The path twists. Yes, this is where he ran. This way. He feels a force stroking the hairs on the back of his neck, pulling at his stomach, drawing sweat from his arms even though he’s cold. The torch throws back a large boulder, perhaps the one he tripped on. He still tastes blood at the corner of his mouth, and if he runs his tongue along his lip he can feel the iron scab.

 

He has to see them again. He has know if they’re real, even if no one else will believe him. Last night when he’d been running from Carter and the others he’d been scuffed about too much – and slipped on that boulder and hit his head – and he couldn't be sure.

 

Davy looks at his watch, which means sacrificing the path ahead of him for its small face. Three minutes past midnight.

 

And then the ground moves, fine dirt and pebbles slip under his trainers, and he thinks he’ll lose his balance again. But no: this is it, the entrance to the cave. Davy wriggles his way down, tasting the thick, warm air that first alerted him that this would be a far from usual hiding place.

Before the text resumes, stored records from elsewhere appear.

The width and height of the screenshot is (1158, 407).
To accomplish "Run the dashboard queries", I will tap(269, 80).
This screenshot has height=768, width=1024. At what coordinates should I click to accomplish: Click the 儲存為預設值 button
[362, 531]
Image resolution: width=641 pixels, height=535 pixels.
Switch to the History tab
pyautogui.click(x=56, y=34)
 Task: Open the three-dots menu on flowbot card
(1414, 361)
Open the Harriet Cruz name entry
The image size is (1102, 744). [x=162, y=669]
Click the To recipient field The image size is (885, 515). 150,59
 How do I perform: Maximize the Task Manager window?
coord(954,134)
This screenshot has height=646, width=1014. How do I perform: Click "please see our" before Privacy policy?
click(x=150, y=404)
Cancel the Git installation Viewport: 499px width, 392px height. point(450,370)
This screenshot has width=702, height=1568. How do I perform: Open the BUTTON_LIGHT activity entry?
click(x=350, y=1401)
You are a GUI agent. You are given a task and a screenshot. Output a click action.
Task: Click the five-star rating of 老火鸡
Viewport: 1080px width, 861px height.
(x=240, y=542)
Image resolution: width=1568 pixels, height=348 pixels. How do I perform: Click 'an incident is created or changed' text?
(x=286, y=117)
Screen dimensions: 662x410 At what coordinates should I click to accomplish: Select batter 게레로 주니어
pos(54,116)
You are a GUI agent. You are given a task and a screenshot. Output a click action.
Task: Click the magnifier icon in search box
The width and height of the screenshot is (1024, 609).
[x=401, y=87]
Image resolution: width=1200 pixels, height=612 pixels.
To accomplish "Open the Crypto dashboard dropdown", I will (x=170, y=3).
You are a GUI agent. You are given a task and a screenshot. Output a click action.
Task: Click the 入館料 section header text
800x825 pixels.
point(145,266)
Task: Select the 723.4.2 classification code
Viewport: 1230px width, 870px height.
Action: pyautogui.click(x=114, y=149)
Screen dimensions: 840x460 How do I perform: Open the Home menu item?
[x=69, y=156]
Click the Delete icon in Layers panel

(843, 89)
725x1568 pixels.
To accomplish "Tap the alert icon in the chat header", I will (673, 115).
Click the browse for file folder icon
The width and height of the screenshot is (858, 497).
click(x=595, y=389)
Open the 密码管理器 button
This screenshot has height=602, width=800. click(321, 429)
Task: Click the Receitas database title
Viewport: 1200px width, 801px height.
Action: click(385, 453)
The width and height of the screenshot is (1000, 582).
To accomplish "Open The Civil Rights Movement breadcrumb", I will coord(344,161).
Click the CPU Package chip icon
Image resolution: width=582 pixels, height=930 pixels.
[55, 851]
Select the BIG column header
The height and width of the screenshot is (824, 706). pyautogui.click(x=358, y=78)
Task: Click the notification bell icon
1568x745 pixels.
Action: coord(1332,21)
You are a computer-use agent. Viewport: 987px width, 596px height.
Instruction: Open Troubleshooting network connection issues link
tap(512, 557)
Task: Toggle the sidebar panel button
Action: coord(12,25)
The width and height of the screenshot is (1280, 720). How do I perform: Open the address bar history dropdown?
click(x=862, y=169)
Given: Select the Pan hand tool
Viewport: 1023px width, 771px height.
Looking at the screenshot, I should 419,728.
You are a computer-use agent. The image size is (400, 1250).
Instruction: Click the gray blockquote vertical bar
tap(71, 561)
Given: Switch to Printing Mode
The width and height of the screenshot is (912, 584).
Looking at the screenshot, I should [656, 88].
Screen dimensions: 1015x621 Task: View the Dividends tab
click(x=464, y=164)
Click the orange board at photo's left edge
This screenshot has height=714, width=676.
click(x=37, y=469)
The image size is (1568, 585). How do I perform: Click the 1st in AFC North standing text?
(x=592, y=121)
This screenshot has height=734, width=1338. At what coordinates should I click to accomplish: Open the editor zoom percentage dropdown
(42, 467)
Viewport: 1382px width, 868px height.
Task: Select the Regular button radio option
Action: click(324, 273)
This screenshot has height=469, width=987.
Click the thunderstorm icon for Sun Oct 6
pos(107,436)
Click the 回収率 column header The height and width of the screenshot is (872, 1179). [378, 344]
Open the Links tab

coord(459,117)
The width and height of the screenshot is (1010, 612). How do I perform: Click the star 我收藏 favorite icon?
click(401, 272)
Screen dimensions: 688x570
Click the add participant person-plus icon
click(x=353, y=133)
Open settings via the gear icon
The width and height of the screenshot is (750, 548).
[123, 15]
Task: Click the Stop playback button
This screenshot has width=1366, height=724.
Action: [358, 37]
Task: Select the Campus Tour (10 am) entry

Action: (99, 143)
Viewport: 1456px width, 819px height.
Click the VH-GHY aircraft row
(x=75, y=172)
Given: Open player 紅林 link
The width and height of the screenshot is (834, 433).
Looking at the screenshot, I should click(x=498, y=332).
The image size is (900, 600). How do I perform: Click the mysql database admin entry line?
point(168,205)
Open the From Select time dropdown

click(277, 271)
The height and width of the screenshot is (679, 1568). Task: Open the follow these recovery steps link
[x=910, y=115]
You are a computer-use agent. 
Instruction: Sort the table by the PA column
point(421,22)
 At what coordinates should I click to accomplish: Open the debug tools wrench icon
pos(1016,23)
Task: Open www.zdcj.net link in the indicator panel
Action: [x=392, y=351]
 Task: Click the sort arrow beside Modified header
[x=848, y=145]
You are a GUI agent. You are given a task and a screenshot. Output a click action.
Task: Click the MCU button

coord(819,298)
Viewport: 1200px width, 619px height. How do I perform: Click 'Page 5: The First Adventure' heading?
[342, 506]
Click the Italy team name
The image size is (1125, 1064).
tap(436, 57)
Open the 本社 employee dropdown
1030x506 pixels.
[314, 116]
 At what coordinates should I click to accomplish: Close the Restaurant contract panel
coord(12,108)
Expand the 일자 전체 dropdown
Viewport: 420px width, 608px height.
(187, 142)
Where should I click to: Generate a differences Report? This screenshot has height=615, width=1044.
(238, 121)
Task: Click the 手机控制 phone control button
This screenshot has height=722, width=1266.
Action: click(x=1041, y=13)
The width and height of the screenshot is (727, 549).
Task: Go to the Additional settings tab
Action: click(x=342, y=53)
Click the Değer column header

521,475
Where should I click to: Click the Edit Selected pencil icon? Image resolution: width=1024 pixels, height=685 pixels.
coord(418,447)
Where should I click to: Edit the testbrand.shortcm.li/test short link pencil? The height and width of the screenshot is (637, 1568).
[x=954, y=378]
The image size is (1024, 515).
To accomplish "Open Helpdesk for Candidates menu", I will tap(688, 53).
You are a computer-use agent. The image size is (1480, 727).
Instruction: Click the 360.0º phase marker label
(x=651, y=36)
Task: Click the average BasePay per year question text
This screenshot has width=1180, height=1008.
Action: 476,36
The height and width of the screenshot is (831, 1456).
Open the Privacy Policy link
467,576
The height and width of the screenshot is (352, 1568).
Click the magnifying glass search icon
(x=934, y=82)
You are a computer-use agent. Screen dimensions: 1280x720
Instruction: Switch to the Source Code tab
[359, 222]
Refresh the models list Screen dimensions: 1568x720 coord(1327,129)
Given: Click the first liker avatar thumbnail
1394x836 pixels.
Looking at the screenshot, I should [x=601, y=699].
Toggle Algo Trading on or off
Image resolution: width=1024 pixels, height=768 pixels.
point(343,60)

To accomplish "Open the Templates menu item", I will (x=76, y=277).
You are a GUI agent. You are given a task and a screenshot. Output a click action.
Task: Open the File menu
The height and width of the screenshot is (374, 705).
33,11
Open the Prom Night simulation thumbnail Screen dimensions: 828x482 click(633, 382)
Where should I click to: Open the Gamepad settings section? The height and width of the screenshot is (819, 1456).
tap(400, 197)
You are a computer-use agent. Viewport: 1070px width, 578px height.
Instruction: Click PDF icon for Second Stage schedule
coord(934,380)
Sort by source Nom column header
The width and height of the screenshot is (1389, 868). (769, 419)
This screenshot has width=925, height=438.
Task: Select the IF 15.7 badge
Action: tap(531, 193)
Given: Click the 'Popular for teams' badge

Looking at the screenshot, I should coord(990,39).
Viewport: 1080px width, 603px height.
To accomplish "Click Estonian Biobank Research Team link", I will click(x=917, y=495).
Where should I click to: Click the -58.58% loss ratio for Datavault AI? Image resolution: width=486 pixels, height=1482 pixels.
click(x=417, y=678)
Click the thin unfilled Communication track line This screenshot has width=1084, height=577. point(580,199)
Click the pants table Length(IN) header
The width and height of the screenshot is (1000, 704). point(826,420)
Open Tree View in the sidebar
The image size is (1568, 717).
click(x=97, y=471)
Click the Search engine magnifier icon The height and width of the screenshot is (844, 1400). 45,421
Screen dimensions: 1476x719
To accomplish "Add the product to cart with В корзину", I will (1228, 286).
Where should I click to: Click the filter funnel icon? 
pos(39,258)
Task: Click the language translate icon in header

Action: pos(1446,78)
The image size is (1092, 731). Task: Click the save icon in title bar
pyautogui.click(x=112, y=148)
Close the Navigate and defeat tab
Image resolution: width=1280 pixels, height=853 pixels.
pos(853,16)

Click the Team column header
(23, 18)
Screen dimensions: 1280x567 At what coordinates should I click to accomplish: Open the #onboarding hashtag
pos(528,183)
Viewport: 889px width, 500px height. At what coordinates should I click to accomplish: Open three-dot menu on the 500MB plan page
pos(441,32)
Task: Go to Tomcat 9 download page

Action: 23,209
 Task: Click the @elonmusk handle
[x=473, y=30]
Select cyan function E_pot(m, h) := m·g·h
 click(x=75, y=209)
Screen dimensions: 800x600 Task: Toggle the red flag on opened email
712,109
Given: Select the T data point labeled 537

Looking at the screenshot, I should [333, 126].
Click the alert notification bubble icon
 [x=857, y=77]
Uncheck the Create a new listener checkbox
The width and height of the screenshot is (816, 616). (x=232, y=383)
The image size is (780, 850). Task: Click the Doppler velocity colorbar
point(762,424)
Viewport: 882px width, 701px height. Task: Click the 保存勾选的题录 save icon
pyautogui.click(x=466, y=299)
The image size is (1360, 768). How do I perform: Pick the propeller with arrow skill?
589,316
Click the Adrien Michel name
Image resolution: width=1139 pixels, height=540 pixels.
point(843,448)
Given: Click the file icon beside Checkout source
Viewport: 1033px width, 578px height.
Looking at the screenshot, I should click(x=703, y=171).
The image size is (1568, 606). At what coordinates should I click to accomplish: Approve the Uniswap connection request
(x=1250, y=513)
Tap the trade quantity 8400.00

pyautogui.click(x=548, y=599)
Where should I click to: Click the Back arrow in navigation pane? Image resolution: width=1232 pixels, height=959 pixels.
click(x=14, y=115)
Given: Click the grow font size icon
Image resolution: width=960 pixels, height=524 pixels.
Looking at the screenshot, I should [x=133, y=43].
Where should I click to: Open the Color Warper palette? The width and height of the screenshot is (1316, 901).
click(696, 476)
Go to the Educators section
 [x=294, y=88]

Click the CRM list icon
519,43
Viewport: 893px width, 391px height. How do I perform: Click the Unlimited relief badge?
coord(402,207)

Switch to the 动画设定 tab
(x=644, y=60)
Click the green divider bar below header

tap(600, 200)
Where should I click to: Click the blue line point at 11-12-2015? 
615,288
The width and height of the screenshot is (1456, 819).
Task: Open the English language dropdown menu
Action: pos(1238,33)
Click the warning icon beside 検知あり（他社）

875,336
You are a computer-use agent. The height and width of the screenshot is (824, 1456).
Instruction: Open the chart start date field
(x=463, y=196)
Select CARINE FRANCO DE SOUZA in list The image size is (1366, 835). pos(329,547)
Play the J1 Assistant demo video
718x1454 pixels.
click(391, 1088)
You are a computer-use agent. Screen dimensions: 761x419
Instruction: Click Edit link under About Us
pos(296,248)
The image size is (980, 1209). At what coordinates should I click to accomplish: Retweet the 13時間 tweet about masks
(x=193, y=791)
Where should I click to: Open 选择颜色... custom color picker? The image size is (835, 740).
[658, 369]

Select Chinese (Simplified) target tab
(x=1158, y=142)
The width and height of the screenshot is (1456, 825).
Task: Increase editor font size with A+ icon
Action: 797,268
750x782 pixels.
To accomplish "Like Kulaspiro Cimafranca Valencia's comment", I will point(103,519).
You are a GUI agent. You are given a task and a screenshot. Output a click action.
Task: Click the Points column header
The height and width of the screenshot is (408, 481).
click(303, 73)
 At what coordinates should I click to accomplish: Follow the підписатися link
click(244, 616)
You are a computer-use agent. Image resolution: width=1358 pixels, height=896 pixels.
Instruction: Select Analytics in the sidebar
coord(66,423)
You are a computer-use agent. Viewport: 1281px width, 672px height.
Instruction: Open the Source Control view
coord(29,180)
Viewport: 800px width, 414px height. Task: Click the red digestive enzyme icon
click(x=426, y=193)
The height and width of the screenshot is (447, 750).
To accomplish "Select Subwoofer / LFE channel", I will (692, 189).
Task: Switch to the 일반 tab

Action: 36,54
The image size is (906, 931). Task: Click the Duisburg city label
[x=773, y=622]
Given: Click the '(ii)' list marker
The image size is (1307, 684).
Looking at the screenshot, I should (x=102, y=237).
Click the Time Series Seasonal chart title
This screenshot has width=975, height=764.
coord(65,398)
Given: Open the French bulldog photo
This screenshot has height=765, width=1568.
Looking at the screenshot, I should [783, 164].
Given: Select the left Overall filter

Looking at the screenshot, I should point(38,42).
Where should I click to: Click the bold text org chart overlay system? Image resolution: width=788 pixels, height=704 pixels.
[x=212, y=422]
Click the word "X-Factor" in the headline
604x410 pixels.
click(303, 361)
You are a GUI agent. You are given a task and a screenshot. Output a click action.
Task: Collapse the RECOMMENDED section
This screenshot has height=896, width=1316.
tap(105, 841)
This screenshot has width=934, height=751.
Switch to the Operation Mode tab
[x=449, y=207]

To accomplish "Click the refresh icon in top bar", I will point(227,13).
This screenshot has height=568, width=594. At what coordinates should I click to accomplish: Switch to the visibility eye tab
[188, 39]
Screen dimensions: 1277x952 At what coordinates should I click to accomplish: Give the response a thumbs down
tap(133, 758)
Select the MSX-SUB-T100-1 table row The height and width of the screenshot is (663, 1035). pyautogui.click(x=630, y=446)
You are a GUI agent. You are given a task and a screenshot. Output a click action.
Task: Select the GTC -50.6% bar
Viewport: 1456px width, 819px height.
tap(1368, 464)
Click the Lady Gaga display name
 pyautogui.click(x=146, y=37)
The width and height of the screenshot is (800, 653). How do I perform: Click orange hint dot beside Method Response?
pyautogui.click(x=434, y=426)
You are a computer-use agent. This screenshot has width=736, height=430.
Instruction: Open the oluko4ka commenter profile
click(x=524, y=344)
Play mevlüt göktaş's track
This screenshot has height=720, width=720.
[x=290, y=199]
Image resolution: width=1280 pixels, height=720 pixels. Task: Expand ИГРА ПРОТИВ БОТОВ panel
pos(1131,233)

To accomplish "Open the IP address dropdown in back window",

The cave gets so narrow he thinks he’ll hit a dead end: evidence he imagined it all.

 

It widens just when he thinks it will squeeze his chest until he can’t breathe. And he’s just in time. He clicks off the torch, he doesn't need it any longer. They’ve already began to glow. He positions himself clear of the entrance. 

 

It looks, at first, as if small pebbles in the cave walls have been heated. They’ve got a red, volcanic glow. But they grow, in brightness and size, and unfurl wings. Fire wings. The creatures stretch like butterflies.

 

With the suddenness of bats at sunset, and with the same speed, they all rush for the cave mouth at the same time, streaking past Davy in a blaze.